# [Directions for this task]
The whole of the data is to be reproduced exactly.

# [Data shown]

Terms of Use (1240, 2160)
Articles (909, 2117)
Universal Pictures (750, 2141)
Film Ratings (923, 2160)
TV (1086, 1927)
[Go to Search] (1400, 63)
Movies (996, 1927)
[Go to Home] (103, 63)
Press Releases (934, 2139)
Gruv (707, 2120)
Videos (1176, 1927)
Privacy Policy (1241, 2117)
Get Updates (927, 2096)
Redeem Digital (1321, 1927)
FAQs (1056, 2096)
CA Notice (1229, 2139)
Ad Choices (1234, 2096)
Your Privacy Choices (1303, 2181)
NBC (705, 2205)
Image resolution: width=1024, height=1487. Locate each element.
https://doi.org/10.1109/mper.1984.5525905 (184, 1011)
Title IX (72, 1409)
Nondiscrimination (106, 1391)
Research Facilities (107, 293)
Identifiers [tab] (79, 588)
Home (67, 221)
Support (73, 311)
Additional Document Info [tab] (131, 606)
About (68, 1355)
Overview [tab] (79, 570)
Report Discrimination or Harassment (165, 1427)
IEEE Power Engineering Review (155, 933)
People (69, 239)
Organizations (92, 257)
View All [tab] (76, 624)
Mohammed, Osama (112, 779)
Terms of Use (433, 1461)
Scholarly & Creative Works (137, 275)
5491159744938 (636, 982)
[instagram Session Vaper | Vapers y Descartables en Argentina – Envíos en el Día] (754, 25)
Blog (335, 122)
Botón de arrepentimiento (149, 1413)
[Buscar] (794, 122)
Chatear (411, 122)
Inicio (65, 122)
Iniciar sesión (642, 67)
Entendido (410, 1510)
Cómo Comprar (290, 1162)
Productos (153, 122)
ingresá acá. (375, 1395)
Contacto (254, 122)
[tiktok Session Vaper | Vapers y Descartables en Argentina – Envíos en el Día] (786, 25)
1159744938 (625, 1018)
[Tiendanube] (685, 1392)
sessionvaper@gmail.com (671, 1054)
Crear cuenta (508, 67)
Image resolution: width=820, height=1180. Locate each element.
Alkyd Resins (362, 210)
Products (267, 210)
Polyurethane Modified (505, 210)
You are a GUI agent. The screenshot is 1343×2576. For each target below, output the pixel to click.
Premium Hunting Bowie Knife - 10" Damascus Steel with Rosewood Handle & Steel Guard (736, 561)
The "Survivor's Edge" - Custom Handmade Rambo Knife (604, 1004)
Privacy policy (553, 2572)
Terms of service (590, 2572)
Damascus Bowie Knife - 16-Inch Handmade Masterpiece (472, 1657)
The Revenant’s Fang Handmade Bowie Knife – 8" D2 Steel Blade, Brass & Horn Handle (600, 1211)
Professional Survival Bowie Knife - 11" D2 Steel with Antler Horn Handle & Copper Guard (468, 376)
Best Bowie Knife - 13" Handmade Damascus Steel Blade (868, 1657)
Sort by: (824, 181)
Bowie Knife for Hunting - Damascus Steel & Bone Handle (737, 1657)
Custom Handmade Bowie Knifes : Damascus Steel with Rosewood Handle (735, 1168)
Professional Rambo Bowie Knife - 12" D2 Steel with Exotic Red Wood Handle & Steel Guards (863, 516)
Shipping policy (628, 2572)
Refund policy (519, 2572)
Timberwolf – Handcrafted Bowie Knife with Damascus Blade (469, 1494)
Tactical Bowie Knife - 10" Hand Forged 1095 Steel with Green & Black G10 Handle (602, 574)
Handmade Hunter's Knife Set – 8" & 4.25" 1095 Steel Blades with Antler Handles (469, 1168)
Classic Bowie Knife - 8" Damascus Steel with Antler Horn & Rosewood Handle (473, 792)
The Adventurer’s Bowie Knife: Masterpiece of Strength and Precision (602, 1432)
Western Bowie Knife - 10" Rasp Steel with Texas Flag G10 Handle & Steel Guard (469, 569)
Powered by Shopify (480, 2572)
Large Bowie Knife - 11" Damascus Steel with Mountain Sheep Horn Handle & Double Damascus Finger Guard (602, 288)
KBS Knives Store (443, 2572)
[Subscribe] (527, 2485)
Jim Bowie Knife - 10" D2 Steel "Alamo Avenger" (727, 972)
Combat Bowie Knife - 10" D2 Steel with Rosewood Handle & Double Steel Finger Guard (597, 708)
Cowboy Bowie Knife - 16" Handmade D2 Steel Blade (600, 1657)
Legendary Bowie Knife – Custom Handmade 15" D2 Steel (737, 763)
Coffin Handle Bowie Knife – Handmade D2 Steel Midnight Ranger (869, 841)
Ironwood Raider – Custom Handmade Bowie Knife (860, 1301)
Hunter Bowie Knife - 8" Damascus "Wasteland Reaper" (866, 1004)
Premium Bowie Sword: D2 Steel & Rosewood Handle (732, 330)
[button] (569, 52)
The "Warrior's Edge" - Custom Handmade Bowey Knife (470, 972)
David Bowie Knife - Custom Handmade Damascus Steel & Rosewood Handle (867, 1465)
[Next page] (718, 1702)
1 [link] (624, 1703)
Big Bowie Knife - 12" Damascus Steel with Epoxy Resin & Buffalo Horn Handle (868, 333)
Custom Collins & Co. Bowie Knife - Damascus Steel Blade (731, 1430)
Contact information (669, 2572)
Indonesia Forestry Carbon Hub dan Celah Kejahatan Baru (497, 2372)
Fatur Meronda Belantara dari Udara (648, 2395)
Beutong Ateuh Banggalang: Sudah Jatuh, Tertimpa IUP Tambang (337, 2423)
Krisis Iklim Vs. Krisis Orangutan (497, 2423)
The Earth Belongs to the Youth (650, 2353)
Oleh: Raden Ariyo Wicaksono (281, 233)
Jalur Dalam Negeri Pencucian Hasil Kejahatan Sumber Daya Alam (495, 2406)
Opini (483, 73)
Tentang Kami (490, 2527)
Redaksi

# [Answer area]
Terms of Use (1240, 2160)
Articles (909, 2117)
Universal Pictures (750, 2141)
Film Ratings (923, 2160)
TV (1086, 1927)
[Go to Search] (1400, 63)
Movies (996, 1927)
[Go to Home] (103, 63)
Press Releases (934, 2139)
Gruv (707, 2120)
Videos (1176, 1927)
Privacy Policy (1241, 2117)
Get Updates (927, 2096)
Redeem Digital (1321, 1927)
FAQs (1056, 2096)
CA Notice (1229, 2139)
Ad Choices (1234, 2096)
Your Privacy Choices (1303, 2181)
NBC (705, 2205)
Image resolution: width=1024, height=1487. Locate each element.
https://doi.org/10.1109/mper.1984.5525905 (184, 1011)
Title IX (72, 1409)
Nondiscrimination (106, 1391)
Research Facilities (107, 293)
Identifiers [tab] (79, 588)
Home (67, 221)
Support (73, 311)
Additional Document Info [tab] (131, 606)
About (68, 1355)
Overview [tab] (79, 570)
Report Discrimination or Harassment (165, 1427)
IEEE Power Engineering Review (155, 933)
People (69, 239)
Organizations (92, 257)
View All [tab] (76, 624)
Mohammed, Osama (112, 779)
Terms of Use (433, 1461)
Scholarly & Creative Works (137, 275)
5491159744938 (636, 982)
[instagram Session Vaper | Vapers y Descartables en Argentina – Envíos en el Día] (754, 25)
Blog (335, 122)
Botón de arrepentimiento (149, 1413)
[Buscar] (794, 122)
Chatear (411, 122)
Inicio (65, 122)
Iniciar sesión (642, 67)
Entendido (410, 1510)
Cómo Comprar (290, 1162)
Productos (153, 122)
ingresá acá. (375, 1395)
Contacto (254, 122)
[tiktok Session Vaper | Vapers y Descartables en Argentina – Envíos en el Día] (786, 25)
1159744938 (625, 1018)
[Tiendanube] (685, 1392)
sessionvaper@gmail.com (671, 1054)
Crear cuenta (508, 67)
Image resolution: width=820, height=1180. Locate each element.
Alkyd Resins (362, 210)
Products (267, 210)
Polyurethane Modified (505, 210)
You are a GUI agent. The screenshot is 1343×2576. For each target below, output the pixel to click.
Premium Hunting Bowie Knife - 10" Damascus Steel with Rosewood Handle & Steel Guard (736, 561)
The "Survivor's Edge" - Custom Handmade Rambo Knife (604, 1004)
Privacy policy (553, 2572)
Terms of service (590, 2572)
Damascus Bowie Knife - 16-Inch Handmade Masterpiece (472, 1657)
The Revenant’s Fang Handmade Bowie Knife – 8" D2 Steel Blade, Brass & Horn Handle (600, 1211)
Professional Survival Bowie Knife - 11" D2 Steel with Antler Horn Handle & Copper Guard (468, 376)
Best Bowie Knife - 13" Handmade Damascus Steel Blade (868, 1657)
Sort by: (824, 181)
Bowie Knife for Hunting - Damascus Steel & Bone Handle (737, 1657)
Custom Handmade Bowie Knifes : Damascus Steel with Rosewood Handle (735, 1168)
Professional Rambo Bowie Knife - 12" D2 Steel with Exotic Red Wood Handle & Steel Guards (863, 516)
Shipping policy (628, 2572)
Refund policy (519, 2572)
Timberwolf – Handcrafted Bowie Knife with Damascus Blade (469, 1494)
Tactical Bowie Knife - 10" Hand Forged 1095 Steel with Green & Black G10 Handle (602, 574)
Handmade Hunter's Knife Set – 8" & 4.25" 1095 Steel Blades with Antler Handles (469, 1168)
Classic Bowie Knife - 8" Damascus Steel with Antler Horn & Rosewood Handle (473, 792)
The Adventurer’s Bowie Knife: Masterpiece of Strength and Precision (602, 1432)
Western Bowie Knife - 10" Rasp Steel with Texas Flag G10 Handle & Steel Guard (469, 569)
Powered by Shopify (480, 2572)
Large Bowie Knife - 11" Damascus Steel with Mountain Sheep Horn Handle & Double Damascus Finger Guard (602, 288)
KBS Knives Store (443, 2572)
[Subscribe] (527, 2485)
Jim Bowie Knife - 10" D2 Steel "Alamo Avenger" (727, 972)
Combat Bowie Knife - 10" D2 Steel with Rosewood Handle & Double Steel Finger Guard (597, 708)
Cowboy Bowie Knife - 16" Handmade D2 Steel Blade (600, 1657)
Legendary Bowie Knife – Custom Handmade 15" D2 Steel (737, 763)
Coffin Handle Bowie Knife – Handmade D2 Steel Midnight Ranger (869, 841)
Ironwood Raider – Custom Handmade Bowie Knife (860, 1301)
Hunter Bowie Knife - 8" Damascus "Wasteland Reaper" (866, 1004)
Premium Bowie Sword: D2 Steel & Rosewood Handle (732, 330)
[button] (569, 52)
The "Warrior's Edge" - Custom Handmade Bowey Knife (470, 972)
David Bowie Knife - Custom Handmade Damascus Steel & Rosewood Handle (867, 1465)
[Next page] (718, 1702)
1 [link] (624, 1703)
Big Bowie Knife - 12" Damascus Steel with Epoxy Resin & Buffalo Horn Handle (868, 333)
Custom Collins & Co. Bowie Knife - Damascus Steel Blade (731, 1430)
Contact information (669, 2572)
Indonesia Forestry Carbon Hub dan Celah Kejahatan Baru (497, 2372)
Fatur Meronda Belantara dari Udara (648, 2395)
Beutong Ateuh Banggalang: Sudah Jatuh, Tertimpa IUP Tambang (337, 2423)
Krisis Iklim Vs. Krisis Orangutan (497, 2423)
The Earth Belongs to the Youth (650, 2353)
Oleh: Raden Ariyo Wicaksono (281, 233)
Jalur Dalam Negeri Pencucian Hasil Kejahatan Sumber Daya Alam (495, 2406)
Opini (483, 73)
Tentang Kami (490, 2527)
Redaksi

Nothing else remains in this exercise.